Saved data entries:
------------------------------------

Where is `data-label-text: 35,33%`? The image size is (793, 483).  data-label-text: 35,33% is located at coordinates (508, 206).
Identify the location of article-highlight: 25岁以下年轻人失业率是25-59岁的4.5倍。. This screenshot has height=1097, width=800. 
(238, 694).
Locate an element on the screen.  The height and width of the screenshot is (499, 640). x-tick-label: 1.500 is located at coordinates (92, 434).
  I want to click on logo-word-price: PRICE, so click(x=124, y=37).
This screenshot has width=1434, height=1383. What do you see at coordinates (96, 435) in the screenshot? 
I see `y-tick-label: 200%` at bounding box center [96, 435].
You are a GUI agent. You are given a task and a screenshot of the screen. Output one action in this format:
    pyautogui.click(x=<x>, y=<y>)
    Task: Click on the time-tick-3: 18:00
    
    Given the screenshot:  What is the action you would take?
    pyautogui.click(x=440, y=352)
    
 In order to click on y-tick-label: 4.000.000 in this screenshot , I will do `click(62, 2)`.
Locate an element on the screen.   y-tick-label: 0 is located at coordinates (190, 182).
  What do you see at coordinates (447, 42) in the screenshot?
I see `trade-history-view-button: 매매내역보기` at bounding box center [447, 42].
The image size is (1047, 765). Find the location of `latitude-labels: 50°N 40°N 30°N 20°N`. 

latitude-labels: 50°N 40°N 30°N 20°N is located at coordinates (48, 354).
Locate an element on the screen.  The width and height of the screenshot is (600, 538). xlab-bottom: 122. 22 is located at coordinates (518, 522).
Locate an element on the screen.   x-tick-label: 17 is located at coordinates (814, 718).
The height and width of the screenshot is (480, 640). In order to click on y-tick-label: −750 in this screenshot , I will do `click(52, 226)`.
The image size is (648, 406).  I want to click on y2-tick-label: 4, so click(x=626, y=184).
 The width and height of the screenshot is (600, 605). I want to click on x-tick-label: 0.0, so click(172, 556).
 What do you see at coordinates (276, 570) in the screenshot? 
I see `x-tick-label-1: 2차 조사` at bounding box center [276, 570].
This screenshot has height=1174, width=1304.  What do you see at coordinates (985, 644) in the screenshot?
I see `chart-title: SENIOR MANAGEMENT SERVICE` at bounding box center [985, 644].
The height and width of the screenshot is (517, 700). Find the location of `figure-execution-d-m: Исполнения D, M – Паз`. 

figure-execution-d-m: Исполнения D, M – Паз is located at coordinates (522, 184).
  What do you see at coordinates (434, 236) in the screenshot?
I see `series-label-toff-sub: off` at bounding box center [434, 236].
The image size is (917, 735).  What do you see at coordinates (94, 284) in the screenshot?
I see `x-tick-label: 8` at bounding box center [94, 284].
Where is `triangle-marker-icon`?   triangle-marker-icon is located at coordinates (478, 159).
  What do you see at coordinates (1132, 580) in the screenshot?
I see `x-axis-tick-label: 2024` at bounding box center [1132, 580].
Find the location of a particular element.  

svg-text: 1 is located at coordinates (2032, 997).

------------------------------------

- **Exercise directions**
Show each line above that contains the string "size".

- **Answer to the problem**
Where is `data-label-text: 35,33%`? The image size is (793, 483).  data-label-text: 35,33% is located at coordinates (508, 206).
The image size is (1047, 765). Find the location of `latitude-labels: 50°N 40°N 30°N 20°N`. 
The image size is (648, 406).  I want to click on y2-tick-label: 4, so click(x=626, y=184).
The image size is (917, 735).  What do you see at coordinates (94, 284) in the screenshot?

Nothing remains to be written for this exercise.